Toute la nuit, elle cria à Dieu avec ardeur, avec larmes, pour lui arracher l'exaucement.

Vers le matin, son frère lui toucha le bras. « Tu m'empêches de mourir. Laisse-moi m'en aller vers Jésus. »

Son frère mourut. Dieu ne s'était pas laissé fléchir. Cécile Santschy n'était pas encore très éclairée. Elle était de ce type de chrétiens incapables de situer, à un moment précis, leur conversion. L'oeuvre de la grâce se fit en elle d'une manière lente et progressive. Mais, bien qu'elle se trompât certainement en voulant imposer à Dieu sa volonté, elle manifesta dans cette circonstance tragique la force d'âme extraordinaire qui était un des traits distinctifs de son caractère.

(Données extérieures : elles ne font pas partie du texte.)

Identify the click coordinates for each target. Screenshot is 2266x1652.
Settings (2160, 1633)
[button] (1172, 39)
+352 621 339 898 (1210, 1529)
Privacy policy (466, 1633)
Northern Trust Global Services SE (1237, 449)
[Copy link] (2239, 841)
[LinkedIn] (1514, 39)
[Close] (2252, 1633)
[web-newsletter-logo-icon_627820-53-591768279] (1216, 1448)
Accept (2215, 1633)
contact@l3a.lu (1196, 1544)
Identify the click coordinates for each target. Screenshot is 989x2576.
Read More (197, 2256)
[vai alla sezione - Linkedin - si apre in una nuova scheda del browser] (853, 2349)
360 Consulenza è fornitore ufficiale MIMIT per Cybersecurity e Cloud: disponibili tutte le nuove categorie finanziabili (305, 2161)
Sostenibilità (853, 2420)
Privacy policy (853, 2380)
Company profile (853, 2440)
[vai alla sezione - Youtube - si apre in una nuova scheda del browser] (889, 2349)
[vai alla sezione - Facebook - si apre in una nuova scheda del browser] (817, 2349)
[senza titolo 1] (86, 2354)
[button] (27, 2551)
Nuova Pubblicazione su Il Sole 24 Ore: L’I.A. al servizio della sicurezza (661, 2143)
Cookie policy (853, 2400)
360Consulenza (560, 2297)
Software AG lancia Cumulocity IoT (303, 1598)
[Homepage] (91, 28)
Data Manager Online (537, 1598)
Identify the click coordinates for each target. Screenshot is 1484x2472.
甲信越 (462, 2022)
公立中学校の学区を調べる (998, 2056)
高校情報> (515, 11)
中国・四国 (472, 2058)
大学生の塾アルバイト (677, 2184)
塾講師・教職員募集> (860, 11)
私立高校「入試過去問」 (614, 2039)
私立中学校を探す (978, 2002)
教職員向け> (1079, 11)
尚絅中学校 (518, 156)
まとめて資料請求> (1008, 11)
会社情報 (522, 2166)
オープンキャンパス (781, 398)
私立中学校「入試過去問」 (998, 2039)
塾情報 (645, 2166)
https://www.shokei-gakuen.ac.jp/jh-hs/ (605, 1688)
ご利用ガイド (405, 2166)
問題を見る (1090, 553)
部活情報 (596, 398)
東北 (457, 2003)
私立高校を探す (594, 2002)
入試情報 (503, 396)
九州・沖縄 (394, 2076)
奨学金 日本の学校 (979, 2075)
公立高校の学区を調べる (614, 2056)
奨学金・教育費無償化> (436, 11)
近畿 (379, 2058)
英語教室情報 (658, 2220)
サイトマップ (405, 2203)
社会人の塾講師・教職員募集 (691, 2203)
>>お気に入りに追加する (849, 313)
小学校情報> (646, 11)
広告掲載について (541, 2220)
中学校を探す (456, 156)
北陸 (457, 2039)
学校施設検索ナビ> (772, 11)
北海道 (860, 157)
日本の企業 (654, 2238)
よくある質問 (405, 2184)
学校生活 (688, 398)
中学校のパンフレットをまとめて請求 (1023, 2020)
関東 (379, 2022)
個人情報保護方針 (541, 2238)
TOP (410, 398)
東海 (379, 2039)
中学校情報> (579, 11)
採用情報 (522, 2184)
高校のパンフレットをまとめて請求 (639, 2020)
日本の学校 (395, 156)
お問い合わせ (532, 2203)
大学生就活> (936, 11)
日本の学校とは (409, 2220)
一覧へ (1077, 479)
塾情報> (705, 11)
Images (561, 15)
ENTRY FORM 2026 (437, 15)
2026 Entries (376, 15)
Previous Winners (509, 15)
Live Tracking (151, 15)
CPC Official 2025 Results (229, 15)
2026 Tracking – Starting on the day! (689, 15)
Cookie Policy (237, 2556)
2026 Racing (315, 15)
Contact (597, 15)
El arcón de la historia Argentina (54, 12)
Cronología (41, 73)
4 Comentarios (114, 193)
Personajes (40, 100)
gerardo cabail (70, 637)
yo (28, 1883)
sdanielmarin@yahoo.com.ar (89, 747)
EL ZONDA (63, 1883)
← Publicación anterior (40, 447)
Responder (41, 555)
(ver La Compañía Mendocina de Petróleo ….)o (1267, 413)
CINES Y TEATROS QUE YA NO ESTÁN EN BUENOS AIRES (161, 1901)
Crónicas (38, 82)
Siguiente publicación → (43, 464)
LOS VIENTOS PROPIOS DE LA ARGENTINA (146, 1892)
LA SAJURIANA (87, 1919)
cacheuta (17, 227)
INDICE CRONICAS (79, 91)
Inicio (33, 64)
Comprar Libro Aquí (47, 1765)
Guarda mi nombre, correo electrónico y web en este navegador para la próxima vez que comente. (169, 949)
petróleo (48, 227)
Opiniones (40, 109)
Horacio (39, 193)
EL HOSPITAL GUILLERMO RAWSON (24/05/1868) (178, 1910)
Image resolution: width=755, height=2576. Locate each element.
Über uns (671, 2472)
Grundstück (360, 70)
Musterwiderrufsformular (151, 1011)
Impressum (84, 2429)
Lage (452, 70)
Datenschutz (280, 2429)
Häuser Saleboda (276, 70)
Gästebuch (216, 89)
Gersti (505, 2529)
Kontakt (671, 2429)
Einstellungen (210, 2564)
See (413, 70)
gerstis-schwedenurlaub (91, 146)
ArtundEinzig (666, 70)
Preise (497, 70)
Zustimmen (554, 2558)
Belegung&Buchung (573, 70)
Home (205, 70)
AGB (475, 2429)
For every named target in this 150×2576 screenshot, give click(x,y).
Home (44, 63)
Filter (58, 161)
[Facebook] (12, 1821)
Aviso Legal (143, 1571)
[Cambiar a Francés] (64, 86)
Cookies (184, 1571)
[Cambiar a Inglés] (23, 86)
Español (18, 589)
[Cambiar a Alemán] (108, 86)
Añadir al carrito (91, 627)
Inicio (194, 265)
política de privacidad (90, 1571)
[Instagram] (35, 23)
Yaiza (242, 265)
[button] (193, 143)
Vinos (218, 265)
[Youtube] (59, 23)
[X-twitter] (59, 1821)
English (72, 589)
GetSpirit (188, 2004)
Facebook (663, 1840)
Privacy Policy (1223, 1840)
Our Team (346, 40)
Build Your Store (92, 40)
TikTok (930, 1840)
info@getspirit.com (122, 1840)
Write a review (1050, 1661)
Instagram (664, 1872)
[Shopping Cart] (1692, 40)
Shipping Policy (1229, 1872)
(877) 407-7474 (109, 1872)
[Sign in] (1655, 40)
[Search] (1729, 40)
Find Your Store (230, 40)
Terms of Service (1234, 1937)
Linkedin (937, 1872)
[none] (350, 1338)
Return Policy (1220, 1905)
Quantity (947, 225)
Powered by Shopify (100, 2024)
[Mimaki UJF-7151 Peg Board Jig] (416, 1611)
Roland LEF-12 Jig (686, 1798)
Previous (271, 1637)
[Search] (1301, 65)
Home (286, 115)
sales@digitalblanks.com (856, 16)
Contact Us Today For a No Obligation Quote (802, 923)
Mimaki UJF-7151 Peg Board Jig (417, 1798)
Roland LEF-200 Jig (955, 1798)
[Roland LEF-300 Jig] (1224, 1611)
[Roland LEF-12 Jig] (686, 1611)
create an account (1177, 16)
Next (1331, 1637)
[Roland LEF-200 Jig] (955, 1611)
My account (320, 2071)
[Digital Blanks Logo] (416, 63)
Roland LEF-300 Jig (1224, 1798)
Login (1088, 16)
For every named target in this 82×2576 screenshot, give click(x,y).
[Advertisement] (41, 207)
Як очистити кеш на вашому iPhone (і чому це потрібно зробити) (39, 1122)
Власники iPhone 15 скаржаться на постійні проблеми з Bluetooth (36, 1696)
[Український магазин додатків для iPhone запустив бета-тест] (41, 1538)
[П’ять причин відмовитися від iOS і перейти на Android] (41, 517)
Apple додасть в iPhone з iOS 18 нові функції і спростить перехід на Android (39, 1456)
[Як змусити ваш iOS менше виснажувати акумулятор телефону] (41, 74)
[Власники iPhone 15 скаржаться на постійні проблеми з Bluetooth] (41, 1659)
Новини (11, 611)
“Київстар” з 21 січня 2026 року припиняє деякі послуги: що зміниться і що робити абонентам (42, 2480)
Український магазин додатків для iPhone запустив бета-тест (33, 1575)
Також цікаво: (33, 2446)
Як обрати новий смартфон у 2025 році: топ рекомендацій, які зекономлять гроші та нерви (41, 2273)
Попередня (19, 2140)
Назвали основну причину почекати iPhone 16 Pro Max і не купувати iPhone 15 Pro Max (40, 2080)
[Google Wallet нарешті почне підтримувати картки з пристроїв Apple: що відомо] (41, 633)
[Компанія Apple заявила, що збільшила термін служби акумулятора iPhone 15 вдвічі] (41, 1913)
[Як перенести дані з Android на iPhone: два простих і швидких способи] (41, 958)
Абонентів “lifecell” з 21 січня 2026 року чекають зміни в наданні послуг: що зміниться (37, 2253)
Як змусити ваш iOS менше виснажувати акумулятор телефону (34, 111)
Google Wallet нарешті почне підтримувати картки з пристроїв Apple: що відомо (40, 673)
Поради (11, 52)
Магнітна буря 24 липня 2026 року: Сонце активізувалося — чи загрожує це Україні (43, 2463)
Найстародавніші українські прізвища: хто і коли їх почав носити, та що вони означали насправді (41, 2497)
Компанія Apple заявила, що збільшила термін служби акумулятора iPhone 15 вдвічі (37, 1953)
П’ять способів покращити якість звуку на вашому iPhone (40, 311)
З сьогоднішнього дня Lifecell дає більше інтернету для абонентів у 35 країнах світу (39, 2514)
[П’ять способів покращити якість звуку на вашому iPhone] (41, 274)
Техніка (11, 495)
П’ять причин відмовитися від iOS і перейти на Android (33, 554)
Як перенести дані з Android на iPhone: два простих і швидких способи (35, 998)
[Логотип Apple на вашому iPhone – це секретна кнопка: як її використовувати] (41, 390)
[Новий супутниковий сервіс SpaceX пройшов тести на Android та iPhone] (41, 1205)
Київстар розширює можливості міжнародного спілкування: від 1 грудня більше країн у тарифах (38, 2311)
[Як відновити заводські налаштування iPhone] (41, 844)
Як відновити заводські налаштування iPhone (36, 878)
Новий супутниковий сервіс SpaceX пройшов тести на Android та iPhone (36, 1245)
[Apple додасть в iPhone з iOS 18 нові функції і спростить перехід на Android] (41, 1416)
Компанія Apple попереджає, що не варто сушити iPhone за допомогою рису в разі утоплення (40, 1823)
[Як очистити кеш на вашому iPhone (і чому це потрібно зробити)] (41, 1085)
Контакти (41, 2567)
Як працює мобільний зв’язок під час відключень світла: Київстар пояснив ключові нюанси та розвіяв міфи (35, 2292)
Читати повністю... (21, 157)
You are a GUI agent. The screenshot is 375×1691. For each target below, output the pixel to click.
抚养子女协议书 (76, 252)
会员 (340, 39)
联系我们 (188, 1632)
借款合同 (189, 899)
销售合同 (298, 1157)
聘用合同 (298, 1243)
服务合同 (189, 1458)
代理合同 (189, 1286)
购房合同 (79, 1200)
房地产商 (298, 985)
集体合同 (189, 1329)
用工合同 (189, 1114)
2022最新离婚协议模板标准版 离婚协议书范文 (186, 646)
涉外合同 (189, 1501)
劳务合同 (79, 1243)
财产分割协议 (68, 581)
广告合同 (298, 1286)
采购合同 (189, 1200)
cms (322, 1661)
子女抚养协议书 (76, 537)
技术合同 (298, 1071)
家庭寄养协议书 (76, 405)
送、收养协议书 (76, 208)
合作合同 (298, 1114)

Profondément blessée de n'avoir pu vaincre, Mme Santschy, pendant des mois, ne pria plus. Elle boudait Dieu. Elle racontait que souvent, le soir, il lui semblait que deux bras d'amour cherchaient à l'attirer et qu'une voix douce lui murmurait:

- Viens, mon enfant, viens.
- Non !
- Viens.
- Non !

Et elle ponctuait ce non d'un geste expressif qui en disait long sur sa farouche résolution.

A quelques mois de là, elle fut invitée à un mariage avec son mari. Au dessert, on la pria de chanter. Mine Santschy possédait une très belle voix, chaude, émouvante, qui eût certainement donné quelque chose si elle avait été cultivée. Cédant aux instances des convives, eue chanta une douce romance : « La dernière rose. » Ses sentiments depuis si longtemps refoulés trouvant enfin un exutoire, elle mit tant de passion dans son chant que, disait-elle, « ils pleuraient tous comme des veaux ! » Elle aussi pleurait. Dès ce jour, Cécile Santschy put prier de nouveau.

Les Santschy quittèrent bientôt le Mont-Dard pour aller habiter le domaine de Combe-Villier, plus important, situé au-dessus de La Brévine, à la montagne de Travers.